→ TASK PROMPT
Lay out every line of the records below as a Markdown table with two columns, Row and Line, numbering each row and skipping blank lines. Leave the pictures out of the answer.
## start
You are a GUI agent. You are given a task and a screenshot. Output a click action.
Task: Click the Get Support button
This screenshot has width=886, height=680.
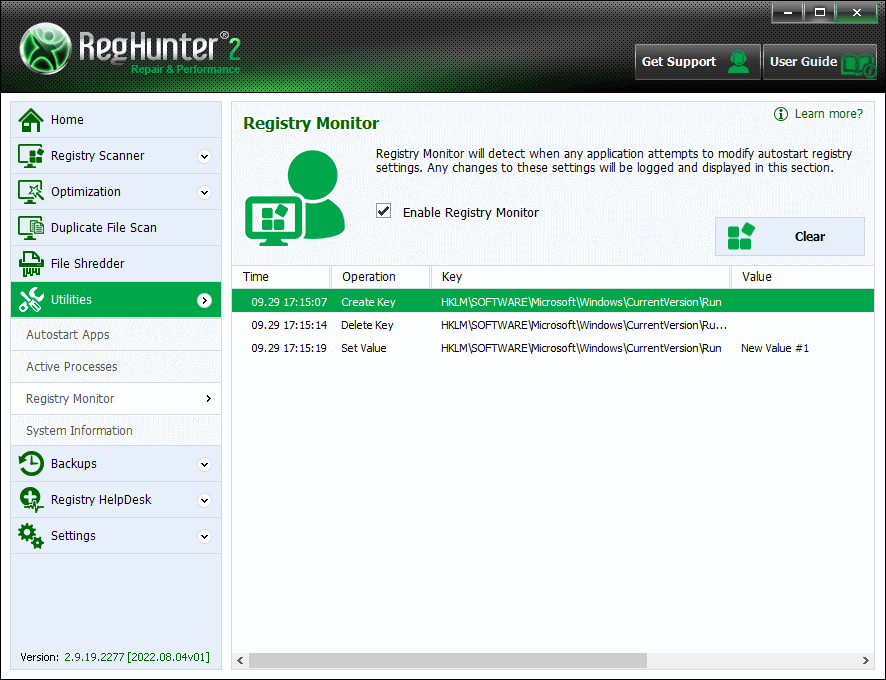pos(697,62)
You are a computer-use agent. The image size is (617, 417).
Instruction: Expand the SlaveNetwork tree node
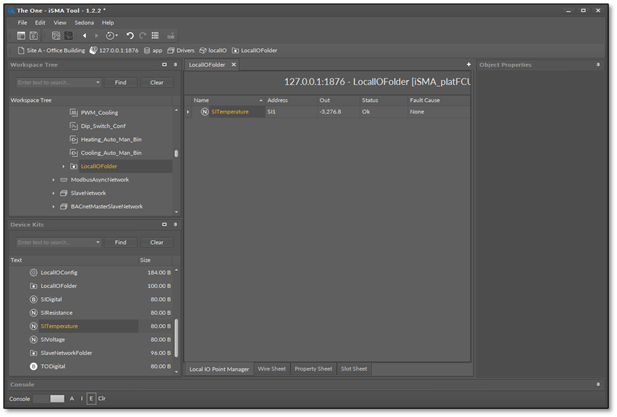pyautogui.click(x=54, y=193)
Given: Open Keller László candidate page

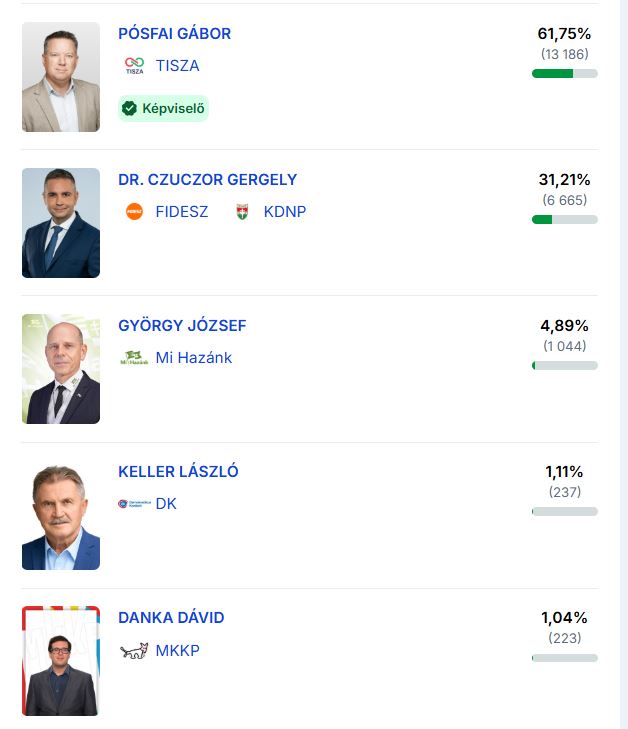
## end
→ WORKED ANSWER
| Row | Line |
|---|---|
| 1 | You are a GUI agent. You are given a task and a screenshot. Output a click action. |
| 2 | Task: Click the Get Support button |
| 3 | This screenshot has width=886, height=680. |
| 4 | pos(697,62) |
| 5 | You are a computer-use agent. The image size is (617, 417). |
| 6 | Instruction: Expand the SlaveNetwork tree node |
| 7 | pyautogui.click(x=54, y=193) |
| 8 | Given: Open Keller László candidate page |